Again, it is mainly subtle improvements to existing features that form the bulk of Window’s 7 overhaul – but already I’m coming to appreciate these changes. A redesign of how files and folders are organised allows you to bundle folders from across your computer in one location. So all the folders containing music cna be grouped together and in fact Windows will even doing this for you automatically. This is highly valuable if, for instance, you have music spread across multiple folders. Any sort of grouping can be configured making browsing for files so much easier and avoiding the confusion that sometimes arose in Windows between public and personal folders.
Home Group makes it much easier to share files across multiple computers and devices connected to the home network. Incidentally, allowing streaming in Windows 7 simply required it being enabled in Windows Media Player, a one click process, and I was quickly able to stream music and videos to my Playstation 3 console. WMP also allowed me to quickly authenticate my Windows Live ID so I can stream content over the internet from my home computer to another computer.
One click access to wi-fi networks is now possible thanks to a revamped wireless connections interface.
A few new interface features make navigation on the desktop easier. Aero Peek is a little sliver of the task bar you can click to clear the clutter of applications and browser windows from the screen to show you your clean desktop. Snap lets you push an application window to the side of the screen to snap it shut or towards the top of the screen to maximise it. You can also display two windows side by side. Shake allows you to grab a window with your mouse pointer, click and shake it slightly to minimise all other windows. It is very useful for those of us who end up with 10 – 20 windows of one sort or another open at one time.
While Vista was lauded for beefing up security and closing off many of the exploits that plagued Windows XP, especially prior to the application of Service Pack 2, many complained at the pop-up screens Vista would throw at you asking for permission everytime you sought to install an application or change a setting. I’ve already had a couple of pop-up screens but they are a lot less frequent. Experts suggest Windows 7 may well be the safest Windows operating system yet. There’s also built-in encryption now for external hard drives and flash drives, which is a nice feature as we are using so many of these types of devices to back-up our digital lives and make data portable.

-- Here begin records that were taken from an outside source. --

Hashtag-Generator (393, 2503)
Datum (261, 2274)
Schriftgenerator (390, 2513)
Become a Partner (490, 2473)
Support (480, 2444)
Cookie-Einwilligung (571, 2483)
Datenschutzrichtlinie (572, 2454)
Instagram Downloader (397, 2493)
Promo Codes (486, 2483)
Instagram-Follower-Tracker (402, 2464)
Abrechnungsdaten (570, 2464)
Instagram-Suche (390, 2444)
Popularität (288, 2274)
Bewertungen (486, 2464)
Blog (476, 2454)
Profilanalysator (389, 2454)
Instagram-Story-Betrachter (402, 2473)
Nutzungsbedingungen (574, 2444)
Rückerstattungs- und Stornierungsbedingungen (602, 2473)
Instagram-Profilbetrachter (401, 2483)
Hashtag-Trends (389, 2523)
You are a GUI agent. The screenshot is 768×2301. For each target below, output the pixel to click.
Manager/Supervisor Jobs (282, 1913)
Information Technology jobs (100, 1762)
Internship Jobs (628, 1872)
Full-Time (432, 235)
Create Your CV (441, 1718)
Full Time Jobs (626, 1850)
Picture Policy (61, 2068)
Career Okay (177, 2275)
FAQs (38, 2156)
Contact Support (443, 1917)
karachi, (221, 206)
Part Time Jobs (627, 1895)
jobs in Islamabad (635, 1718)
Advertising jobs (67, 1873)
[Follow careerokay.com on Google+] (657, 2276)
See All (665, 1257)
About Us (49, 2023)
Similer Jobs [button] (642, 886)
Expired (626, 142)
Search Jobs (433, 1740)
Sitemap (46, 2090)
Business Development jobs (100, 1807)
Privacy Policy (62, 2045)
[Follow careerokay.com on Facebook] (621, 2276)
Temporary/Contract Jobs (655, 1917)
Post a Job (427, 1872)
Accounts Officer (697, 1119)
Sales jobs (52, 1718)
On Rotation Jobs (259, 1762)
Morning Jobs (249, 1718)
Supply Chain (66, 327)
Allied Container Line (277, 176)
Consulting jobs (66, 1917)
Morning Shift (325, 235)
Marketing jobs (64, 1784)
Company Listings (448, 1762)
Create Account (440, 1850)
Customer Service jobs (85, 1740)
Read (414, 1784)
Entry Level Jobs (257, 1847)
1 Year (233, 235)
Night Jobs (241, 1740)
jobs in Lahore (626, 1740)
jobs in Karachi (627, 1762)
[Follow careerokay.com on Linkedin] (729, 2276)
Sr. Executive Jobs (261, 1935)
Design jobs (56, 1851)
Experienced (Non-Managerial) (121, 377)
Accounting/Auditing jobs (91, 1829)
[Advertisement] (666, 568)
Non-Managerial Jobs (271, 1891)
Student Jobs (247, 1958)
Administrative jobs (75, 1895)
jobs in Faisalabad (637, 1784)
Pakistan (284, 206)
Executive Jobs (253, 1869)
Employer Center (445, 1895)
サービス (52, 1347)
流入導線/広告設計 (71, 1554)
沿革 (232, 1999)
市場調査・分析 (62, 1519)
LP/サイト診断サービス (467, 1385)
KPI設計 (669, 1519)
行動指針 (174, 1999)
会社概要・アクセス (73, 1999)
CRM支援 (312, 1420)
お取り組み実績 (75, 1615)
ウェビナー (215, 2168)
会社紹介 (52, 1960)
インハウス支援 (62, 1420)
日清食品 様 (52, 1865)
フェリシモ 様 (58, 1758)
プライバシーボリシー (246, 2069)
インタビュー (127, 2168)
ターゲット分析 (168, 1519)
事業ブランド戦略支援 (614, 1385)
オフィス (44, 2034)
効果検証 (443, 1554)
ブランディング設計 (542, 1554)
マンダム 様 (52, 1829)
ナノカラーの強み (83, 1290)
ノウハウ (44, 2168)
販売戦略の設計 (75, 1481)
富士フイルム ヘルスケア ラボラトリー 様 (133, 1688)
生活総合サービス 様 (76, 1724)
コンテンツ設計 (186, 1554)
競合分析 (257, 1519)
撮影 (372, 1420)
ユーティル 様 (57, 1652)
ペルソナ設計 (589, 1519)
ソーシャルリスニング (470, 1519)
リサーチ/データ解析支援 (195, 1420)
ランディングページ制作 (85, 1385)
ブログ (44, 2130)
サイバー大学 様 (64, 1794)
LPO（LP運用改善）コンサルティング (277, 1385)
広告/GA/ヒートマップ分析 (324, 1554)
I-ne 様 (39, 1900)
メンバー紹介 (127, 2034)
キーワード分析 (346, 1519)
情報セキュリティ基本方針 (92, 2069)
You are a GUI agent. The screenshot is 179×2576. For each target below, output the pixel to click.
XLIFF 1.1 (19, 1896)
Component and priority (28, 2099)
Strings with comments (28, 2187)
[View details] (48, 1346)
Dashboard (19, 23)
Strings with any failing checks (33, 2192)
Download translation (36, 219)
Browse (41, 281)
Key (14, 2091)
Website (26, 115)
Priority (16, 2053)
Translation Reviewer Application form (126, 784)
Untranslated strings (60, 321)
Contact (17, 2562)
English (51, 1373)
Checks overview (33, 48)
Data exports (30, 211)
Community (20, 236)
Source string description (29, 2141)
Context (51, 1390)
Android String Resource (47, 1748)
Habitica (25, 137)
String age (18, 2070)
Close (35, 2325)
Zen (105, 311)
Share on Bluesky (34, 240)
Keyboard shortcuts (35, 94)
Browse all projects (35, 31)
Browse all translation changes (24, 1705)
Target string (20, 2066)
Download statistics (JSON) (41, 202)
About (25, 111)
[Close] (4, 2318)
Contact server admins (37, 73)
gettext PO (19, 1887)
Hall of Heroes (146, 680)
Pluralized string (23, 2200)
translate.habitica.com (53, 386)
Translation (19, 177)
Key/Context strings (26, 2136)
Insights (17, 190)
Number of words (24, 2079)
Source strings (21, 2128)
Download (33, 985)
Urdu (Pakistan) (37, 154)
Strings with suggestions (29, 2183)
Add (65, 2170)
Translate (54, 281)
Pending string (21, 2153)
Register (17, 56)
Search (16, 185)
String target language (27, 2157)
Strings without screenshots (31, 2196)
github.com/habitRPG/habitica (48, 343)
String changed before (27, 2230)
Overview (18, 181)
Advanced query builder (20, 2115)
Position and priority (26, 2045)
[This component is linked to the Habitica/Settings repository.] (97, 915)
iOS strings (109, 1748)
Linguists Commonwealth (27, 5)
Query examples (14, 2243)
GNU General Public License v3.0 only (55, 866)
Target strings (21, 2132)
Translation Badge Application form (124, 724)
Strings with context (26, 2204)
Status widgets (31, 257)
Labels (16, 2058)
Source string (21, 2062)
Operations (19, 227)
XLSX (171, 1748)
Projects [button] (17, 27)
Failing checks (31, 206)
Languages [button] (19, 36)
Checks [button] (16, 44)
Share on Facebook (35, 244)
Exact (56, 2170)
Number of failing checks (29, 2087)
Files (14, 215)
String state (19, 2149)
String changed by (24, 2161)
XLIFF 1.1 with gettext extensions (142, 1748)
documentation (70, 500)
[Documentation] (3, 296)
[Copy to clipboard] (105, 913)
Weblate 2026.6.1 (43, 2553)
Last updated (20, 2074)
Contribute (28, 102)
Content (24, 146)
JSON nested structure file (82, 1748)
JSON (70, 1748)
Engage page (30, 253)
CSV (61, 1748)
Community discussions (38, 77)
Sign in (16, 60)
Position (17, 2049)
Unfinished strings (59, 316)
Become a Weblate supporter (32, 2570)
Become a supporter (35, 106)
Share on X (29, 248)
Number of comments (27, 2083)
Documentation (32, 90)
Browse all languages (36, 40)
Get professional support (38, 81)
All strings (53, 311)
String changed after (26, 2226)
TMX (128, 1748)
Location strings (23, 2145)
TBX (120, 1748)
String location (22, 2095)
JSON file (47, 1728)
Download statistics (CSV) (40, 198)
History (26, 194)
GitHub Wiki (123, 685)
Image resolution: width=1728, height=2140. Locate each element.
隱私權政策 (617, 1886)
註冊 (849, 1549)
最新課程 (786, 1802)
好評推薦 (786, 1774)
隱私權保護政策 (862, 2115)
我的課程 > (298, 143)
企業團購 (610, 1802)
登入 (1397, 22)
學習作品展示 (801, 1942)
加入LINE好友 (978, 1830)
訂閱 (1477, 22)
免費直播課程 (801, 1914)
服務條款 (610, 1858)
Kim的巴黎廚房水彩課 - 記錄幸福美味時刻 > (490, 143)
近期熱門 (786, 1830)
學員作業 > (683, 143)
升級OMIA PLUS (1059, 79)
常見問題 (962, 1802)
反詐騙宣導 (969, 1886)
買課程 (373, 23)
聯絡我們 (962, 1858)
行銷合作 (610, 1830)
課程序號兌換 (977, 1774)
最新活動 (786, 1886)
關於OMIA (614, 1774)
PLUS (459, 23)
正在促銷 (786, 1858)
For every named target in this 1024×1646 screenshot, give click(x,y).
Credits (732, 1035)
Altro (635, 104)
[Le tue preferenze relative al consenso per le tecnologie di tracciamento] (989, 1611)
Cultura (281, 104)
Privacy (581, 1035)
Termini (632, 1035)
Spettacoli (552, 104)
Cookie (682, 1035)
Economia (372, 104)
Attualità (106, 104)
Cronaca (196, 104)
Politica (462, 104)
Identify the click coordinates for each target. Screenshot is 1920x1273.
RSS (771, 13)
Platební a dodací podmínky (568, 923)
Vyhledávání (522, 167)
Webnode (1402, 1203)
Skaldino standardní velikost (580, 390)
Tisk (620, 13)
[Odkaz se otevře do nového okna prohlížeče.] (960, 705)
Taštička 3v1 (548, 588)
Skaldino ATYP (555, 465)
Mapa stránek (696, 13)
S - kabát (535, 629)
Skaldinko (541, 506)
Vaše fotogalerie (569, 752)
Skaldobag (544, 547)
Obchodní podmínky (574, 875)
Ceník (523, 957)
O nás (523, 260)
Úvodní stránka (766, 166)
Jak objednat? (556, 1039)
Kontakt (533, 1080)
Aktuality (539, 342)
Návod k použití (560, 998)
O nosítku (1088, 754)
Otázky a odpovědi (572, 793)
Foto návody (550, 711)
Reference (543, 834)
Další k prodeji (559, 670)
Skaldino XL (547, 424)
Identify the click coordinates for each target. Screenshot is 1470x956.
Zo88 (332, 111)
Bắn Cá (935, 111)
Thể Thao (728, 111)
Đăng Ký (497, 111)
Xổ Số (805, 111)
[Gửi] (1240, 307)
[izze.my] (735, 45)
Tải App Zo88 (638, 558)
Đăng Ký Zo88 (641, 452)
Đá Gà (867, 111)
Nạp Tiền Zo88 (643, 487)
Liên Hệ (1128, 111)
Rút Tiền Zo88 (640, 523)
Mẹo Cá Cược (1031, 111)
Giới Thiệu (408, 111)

Chris Keall has the details here, but as he points out its a disappointing price range being offered by the big retailers. There are no major discounts on offer for those upgrading unlike in the US and Europe.
Windows 7 Home Premium (32-bit edition) is selling for around $190 across numerous retailers advertising on Pricespy, Professional (32-bit) around $260 and Ultimate (32-bit) $340. So there is obviously some discounting going on at the discretion of online retailers.
This is what Vista should have been back when it launched in 2007. If XP users can get over the slightly trickier upgrade process, this should be a resounding success for Microsoft. It’s an interesting factor that since upgrading to Windows 7 I’ve become more engaged with Windows features I’ve ignored for years, such as the Media Centre software, which is actually quite good. I’m also tempted to increasingly check out Microsoft’s Windows Live suite of online services, though there’s no particularly exciting integration between desktop OS and the cloud delivered here. Maybe that’s a missed opportunity or a determined attempt to keep the desktop focused on running PC-based applications. You can’t really argue with that as a mission statement.